Facebook has more members than the United States has residents. Just about everyone in Korea has an account for playing an online game. A large chunk of humanity spends more time logged in, sharing or simply staring at their screens than they do sleeping or eating. Isn't the social-media revolution over?
Here's a proposition: Entertainment was to the social-media revolution what porn was to the early days of the internet. Both approaches to creating content are the easiest, most obviously enjoyable to early adopters and come wrapped in promises of future profits. Both are really old ideas, too.
The customers for porn proved to be a small sliver of the users who'd eventually migrate online. It might be the same for the entertainment delivered by most brands using social media.
Producing entertainment, and calling it "branding," is an old approach to marketing -- requiring really no different creativity than was once put into print, radio or TV ads. The approach puts all of the mechanics of peer-to-peer technology (P2P) into the service of consuming and sharing marketing stuff. More often than not, social conversations are about great branding, not the businesses that produced them.
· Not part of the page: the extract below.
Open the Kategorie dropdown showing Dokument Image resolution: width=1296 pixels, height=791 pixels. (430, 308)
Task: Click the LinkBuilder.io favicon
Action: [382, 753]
All the while, other and more fascinating things are happening on social platforms. Victims of natural disasters are getting found faster and better. Nonprofits are finding new sources of money, and nongovernmental organizations are discovering ways to get events conducted and activists engaged. Manufacturers are outsourcing design and process steps to "crowds" of educated customers, and customer service departments are using it to address instances when those steps stumble or need further improvement. A variety of service providers, such as insurance companies, are using social to survey backgrounds of policyholders, just as would-be employers are developing profiles of job candidates.
And customers -- no, people -- are using an endless array of formal and search-based social platforms to gather, vet and promote information about products, services and the very institutions of authority in their lives ... and then drawing their own conclusions, which may or may not involve buying anything.
Entertainment? Are you kidding me? That's the best brands can do to address this post-revolution reality?
We insist on describing our branding efforts in the same language we used 50+ years ago. We wax poetic about the importance of brands telling stories when the fact is that the P2P revolution has taken that authority away from us. There are no stories that brands can create or promote in spite of reality; there's only a larger, more amorphous and un-ownable story -- let's call it "The Story" -- that involves an endless number of inputs and factors from an imprecise and ever-changing number of sources, of which your brilliant communications is but one. Just consider Apple's recent supplier woes (it certainly didn't tell that story, or want it told).
The Story isn't contained in your smartest campaign or limited to the channels in which you want it told. It's not just multimedia but every media, most notably word-of -mouth spoken aloud and heard by real ears belonging to people you really know. The Story isn't told by brands to people, but among them about brands. So what drives use of online P2P conversations is a broader search for truth, not entertainment.
People believe they are learning the truth about every authority in our society, and that includes your brand. It's what they're doing, now that the social-media revolution is over.
Taking social media seriously doesn't require brands to be serious. It's a bigger creative challenge to figure out how to make truth understandable, memorable and useful than it is to deny or avoid it. We need approaches to marketing that are more radically inventive than the rehash of old ideas we've seen up to now.
For instance: How are you using social tools to help your customers reach a better understanding and trust in your business (i.e. don't play to incorrect assumptions, as the oil companies do by pretending that oil is one of many energy options)?
Do you tell customers things that are inarguably true, and therefore declare it loudly and repeatedly (like the UK's Ryanair lowering traveler expectations so effectively that they can't be disappointed)? Have you gone beyond giving them what you think they want, and addressed the things they need? (24 Fitness, for example, talks about the reality of weight loss and health).
It's time to get serious about social media. Your audience is waiting. Tell them things that matter, things that they can use and things that are true.
Otherwise, now that the revolution is over, they'll tell you, and you might not like what they say.